Clearly, this mindset doesn’t allow for emotional introspection, empathy or the slightest deviation from the pack, and we see the consequences at the after-match party, organised by the team and attended by many other teenagers, including girls from Simeon College. Priya is in Year 11 at Simeon and is ‘starting to master the half-truths that she had to tell her parents in order to maintain a social life’, but is also worried that ‘her friends are moving too fast for her’. As seems inevitable, the party does not end well for Priya but, of course, ‘the incident’ is not an ending at all; it’s the start of a prolonged ordeal. Priya is young, coloured, not rich or connected, and she is female. She has no chance of toppling the wall of men ranked in solidarity against her.
It’s effective, though hard on the reader, that Gnanalingam decides to describe the initial fallout entirely from the point of view of the males involved: the school head, staff, board and students. It’s a tour-de-force of self-interest and denial, and Gnanalingam absolutely nails how it plays out externally and in each man’s head. Not one of them gives Priya a moment’s thought. She is a problem to be solved, an irritation to be rid of, barely a human being at all. Lawyers become involved (one’s called Rupert Campbell-Black, creating a moment of cognitive dissonance for Jilly Cooper readers). The men need to win.
Then we do switch to Priya’s point of view, but there’s no relief. She is doubted by even her friends and teachers, accused of being a lying troublemaker, abused in person and on social media. Her family don’t have money for legal battles. Priya refuses to talk to the police. She is scarred physically and mentally. If it weren’t for Gnanalingam’s gift for well-timed lightness, Priya’s story would be relentlessly gruelling.

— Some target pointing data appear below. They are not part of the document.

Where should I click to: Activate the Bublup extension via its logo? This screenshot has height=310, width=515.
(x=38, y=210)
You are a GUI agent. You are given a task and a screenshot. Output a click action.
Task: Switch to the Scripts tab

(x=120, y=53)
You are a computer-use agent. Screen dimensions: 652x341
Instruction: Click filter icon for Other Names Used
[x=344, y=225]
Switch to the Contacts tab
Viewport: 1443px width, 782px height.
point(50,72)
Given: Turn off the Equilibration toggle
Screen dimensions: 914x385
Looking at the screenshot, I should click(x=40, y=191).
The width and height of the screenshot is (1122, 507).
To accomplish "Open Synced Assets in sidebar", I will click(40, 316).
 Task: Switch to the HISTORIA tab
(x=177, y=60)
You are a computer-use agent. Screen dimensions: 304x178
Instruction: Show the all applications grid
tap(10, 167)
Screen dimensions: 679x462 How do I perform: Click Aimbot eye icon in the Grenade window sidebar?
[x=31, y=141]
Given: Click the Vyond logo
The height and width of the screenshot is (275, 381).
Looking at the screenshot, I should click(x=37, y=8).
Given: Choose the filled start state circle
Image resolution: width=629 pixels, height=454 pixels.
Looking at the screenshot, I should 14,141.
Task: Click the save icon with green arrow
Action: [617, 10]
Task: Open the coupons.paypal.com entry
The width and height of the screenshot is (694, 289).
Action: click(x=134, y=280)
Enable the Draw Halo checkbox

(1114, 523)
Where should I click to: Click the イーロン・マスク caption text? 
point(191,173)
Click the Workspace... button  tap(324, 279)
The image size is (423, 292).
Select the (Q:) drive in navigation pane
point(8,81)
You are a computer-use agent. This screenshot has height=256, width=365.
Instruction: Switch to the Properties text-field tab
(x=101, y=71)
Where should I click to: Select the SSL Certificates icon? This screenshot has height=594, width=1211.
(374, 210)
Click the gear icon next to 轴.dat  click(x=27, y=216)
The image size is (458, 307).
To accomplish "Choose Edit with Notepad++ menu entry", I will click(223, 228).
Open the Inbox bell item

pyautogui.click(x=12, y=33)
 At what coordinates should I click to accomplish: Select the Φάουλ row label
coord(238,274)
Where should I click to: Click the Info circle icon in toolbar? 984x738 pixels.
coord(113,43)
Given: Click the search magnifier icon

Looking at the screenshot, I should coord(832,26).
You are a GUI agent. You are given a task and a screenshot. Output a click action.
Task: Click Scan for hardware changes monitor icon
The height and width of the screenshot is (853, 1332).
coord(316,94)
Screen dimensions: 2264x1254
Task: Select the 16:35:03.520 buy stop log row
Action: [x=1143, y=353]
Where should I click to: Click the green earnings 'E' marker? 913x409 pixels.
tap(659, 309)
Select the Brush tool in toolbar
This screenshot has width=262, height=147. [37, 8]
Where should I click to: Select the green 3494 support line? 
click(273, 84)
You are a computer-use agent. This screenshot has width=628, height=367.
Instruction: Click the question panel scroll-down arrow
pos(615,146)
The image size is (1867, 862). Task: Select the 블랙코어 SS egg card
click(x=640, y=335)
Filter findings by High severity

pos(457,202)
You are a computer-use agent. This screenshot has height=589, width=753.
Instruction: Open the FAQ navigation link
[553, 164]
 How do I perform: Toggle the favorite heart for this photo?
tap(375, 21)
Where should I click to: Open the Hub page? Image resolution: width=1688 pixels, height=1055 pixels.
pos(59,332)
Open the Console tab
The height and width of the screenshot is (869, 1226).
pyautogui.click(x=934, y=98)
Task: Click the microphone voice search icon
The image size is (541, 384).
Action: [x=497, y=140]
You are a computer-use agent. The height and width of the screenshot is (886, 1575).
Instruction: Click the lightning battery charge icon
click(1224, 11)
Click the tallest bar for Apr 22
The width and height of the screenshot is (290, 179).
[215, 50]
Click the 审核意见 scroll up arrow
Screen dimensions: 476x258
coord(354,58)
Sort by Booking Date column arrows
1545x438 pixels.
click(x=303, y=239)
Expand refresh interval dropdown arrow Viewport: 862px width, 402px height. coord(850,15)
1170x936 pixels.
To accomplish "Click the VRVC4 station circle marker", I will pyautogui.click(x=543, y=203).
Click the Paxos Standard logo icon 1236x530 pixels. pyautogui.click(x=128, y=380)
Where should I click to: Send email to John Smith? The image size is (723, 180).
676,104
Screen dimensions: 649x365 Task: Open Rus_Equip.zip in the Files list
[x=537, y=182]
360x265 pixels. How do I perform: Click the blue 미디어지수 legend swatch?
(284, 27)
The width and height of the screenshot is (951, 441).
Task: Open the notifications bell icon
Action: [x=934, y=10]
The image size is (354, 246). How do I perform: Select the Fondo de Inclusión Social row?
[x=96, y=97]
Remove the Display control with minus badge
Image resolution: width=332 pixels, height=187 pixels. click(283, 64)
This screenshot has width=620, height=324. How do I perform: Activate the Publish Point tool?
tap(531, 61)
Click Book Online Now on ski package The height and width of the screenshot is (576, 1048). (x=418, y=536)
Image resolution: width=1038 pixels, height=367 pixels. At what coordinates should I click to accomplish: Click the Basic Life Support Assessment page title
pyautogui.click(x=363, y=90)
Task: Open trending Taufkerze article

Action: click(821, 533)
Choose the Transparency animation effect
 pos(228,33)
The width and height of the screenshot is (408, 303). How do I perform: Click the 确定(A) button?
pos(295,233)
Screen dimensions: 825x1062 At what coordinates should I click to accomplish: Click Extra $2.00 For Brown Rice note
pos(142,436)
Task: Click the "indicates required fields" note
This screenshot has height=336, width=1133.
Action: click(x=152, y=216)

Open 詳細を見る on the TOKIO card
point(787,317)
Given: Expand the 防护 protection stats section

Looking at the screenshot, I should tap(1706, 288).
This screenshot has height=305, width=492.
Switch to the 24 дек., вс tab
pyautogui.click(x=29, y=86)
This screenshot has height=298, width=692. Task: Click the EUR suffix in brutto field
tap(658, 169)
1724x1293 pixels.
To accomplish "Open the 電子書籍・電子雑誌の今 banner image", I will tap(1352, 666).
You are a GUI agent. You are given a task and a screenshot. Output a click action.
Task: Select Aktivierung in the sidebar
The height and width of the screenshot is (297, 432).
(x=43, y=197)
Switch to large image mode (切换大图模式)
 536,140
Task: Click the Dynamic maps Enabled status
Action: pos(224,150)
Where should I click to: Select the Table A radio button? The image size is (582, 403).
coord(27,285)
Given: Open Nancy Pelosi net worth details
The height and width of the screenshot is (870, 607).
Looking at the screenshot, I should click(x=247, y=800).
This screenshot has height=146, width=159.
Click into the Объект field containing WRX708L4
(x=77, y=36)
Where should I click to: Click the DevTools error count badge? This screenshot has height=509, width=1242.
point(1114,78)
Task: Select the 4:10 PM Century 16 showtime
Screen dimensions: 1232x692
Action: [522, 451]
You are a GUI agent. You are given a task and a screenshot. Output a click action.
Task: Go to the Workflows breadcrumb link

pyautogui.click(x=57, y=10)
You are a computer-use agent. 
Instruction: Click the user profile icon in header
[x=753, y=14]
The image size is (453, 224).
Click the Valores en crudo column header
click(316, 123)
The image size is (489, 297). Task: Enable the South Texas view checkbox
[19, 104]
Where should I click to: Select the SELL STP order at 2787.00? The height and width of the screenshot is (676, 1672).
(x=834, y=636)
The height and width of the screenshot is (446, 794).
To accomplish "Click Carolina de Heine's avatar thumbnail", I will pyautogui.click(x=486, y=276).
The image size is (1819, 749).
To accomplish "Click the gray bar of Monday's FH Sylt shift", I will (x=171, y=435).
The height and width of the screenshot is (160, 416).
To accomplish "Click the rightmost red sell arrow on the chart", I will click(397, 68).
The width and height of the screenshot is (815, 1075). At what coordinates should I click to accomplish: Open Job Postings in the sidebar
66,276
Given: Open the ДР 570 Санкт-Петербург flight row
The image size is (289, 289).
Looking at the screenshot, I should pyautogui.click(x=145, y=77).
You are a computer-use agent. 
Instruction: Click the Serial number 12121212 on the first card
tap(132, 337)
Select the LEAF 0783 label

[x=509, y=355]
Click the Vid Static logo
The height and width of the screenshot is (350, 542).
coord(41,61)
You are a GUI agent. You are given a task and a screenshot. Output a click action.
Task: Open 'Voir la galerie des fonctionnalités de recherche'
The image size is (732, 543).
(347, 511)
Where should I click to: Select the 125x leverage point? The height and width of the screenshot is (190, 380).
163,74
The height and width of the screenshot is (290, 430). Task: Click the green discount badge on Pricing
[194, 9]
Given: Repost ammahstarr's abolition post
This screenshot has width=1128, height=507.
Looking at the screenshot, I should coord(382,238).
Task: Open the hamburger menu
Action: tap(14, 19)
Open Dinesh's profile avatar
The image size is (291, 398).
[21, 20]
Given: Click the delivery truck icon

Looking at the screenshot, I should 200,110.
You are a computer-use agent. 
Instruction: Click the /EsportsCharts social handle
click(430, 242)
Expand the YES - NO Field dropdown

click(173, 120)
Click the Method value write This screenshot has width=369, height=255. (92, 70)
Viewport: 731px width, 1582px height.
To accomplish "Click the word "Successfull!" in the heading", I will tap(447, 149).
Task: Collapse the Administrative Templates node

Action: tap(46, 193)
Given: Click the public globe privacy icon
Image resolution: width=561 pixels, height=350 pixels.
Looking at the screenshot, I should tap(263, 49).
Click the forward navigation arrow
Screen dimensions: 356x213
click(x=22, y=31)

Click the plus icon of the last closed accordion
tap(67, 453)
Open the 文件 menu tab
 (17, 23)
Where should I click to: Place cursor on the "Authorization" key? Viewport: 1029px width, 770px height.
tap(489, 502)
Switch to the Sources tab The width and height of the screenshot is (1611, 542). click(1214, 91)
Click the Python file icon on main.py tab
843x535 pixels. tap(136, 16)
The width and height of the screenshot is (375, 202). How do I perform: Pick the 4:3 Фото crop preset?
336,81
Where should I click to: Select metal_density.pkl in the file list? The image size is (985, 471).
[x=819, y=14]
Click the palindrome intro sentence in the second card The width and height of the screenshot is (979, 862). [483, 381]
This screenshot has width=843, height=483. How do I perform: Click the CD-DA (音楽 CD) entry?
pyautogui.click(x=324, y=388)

The whole novel would be unbearable if Gnanalingam were not such an able and, above all, compassionate writer. He gives a complex humanity to even the worst characters, his satire never descending into stereotype. His ability to recreate the authentic speech of young men might be helped by the fact that he was their age not that long ago, but it still requires great skill to peel back what’s said to reveal what’s implied, the code in the words, the message of acceptance or rejection into which they’re all tuned.
Compassion makes this novel so much more than a polemic against the patriarchy and the institutions that perpetuate it. These characters are very real—we know them, we might be them. We’d all like to think that, in their place, we’d do the right thing, but going up against others is a course of action only available to those who have security and means, for whom a failure would not ruin their lives. For many, winning is not possible—they would lose everything in the fight. We might be in a position to act bravely, but we cannot judge those who are not.
Yes, this novel will upset you. Yes, it will likely make you angry. But it is one of the best explorations of this subject and will make you laugh more often than you’d expect. A wonderful novel, and a truly important one.
CATHERINE ROBERTSON is a New Zealand bestselling author. In 2020 she was the CNZ/International Institute of Modern Letters Writer in Residence. Catherine reviews for the NZ Listener and is a regular guest on RNZ. She is on the board of Verb Wellington. Her latest novel is Spellbound (Penguin Random House, 2021).